For over a quarter-century the world’s leading climate scientists and news media have warned that human-caused climate change has doubled the rate of sea level rise and is thus putting civilization in grave danger. “We will see at least four feet of sea level rise and possibly ten by the end of the century,” wrote The New York Times’ David Wallace-Wells in 2019. “The oceans we know won’t survive climate change,” claimed The Atlantic that same year. The author, Robinson Meyer, quoted estimates by Princeton University’s Michael Oppenheimer that sea levels would rise by more than 34 inches by 2100.

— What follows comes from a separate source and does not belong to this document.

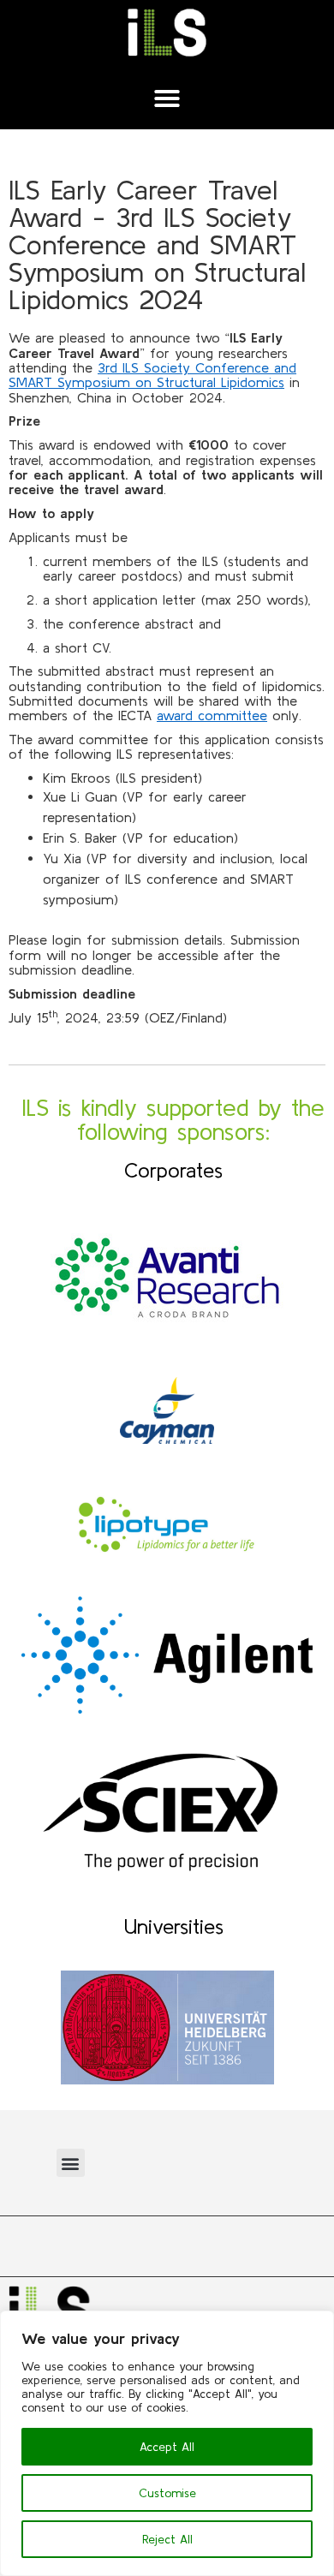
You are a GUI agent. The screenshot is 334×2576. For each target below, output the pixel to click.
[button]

When I asked Oppenheimer about those numbers at the time, he told me, “The actual number, which is based on the sea level rise amount in [IPCC Representative Concentration Pathway] 8.5 for its [Special Report on the Ocean and Cryosphere in a Changing Climate] report, is 1.1 meters, which is 3 feet, 7 inches,” or 43 inches.
All of those claims have been proven false by the first-ever global study of sea level rise based on data gathered locally rather than on models extrapolating from assumptions. The Journal of Marine Science and Engineering published the peer-reviewed article, “A Global Perspective on Local Sea Level Changes,” by Hessel Voortman, a Dutch engineer, and Rob de Vos, a researcher, last week.